How the X function works
Function X uses a Scrypt algorithm and cross-chain communication architecture to give developers and users more flexibility without reducing security. It consists of f(x)Core which is the base layer of the protocol. Its main objective is to connect all assets and cross-chains within the ecosystem.
X function chains and synthetic assets
Developers can easily create their own Function X strings and synthetic resources. These subnets can have their own consensus, governance, tokens, etc. Additionally, they can offer various features while taking advantage of Function X’s scalability.

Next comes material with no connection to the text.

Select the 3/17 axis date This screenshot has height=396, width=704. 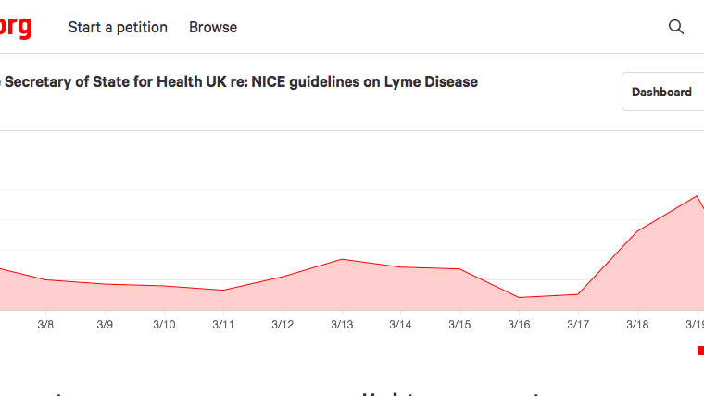tap(578, 325)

The CryptoBnk feature is a DeFi service that replicates your traditional savings account. The main difference is that since there are no centralized bankers to pay, you receive a much higher APY. You can also bet using this feature. Staking requires you to provide liquidity to a smart contract for a predefined period of time. In return, you receive rewards based on your stake.
Consensus Function X (FX)
Function X leverages both Proof of Work (PoW) and Proof of Stake (PoS) consensus mechanisms. The Practical Byzantine Fault Tolerance (pBFT) PoW mechanism provides top-notch security for the network. PoS systems offer scalability and high transaction throughput.
Users can store their FX in the Function X wallet. This network-built wallet provides access to wallet tracking information such as your past trades, current holdings, token values, and other statistics. The wallet is simple to use and requires no prior cryptocurrency experience to operate. Notably, the Function X wallet is PC-based.
FX is the primary utility and governance token for the Function X DeFi protocol. The token was launched as an ERC-20 asset on the Ethereum network in 2019 with a maximum supply of 1.9 billion tokens. In 2021, Function X launched a proprietary blockchain. At this time, the network started issuing tokens on this network.
FX plays a vital role in the Function network. This versatile digital asset can be used for creating smart contracts and storing data. It is necessary to participate in one of the governance protocols. You can also stake FX tokens to secure low-risk passive income. Notably, your rewards are paid out in FX tokens which can then be added to your initial stake to enhance future returns.
FX is necessary to guarantee the creation of synthetic products. Synthetics take advantage of the scalability of Function X protocols. They can function like stablecoins with their value pegged to another asset such as gold or USD. They can serve as collateral when launching new cryptocurrencies or utility tokens that support other subnets.
Function X (FX) – A flexible and scalable alternative for developers to consider
Function X has all the features that Ethereum developers love and more. The network’s unique dual-consensus design gives it scalability and security. Moreover, it is much cheaper to host Dapps and create new tokens. For these reasons, you can expect Function X’s network to grow over the coming months as new protocols take advantage of its unique features.